═══ RECORDS PROVIDED ═══

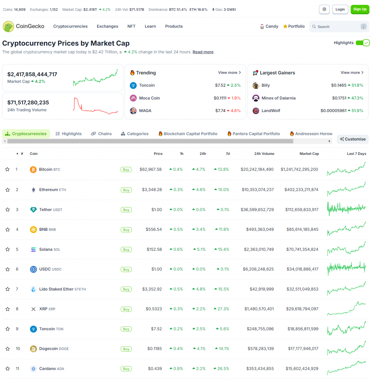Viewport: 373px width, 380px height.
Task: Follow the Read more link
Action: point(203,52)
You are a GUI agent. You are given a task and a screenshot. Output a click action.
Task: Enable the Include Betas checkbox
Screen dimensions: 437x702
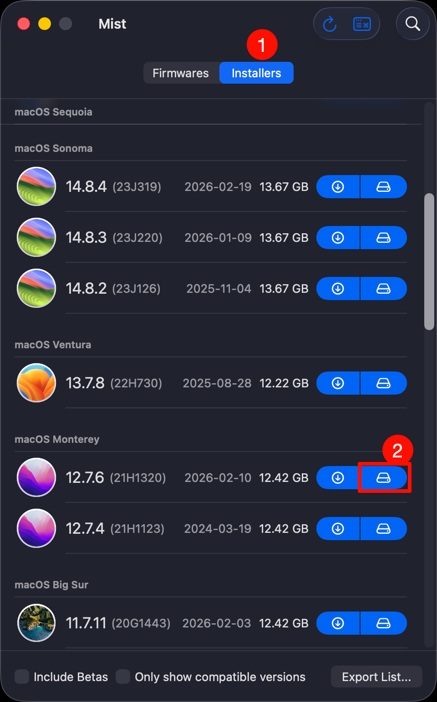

═══

### WORK TO COMPLETE:
Copy exactly and only this span: the line with "Task: Enable the Include Betas checkbox" through the final line of the entries, both ends included, with the pictures left out.

### YOUR RESPONSE:
Task: Enable the Include Betas checkbox
Screen dimensions: 437x702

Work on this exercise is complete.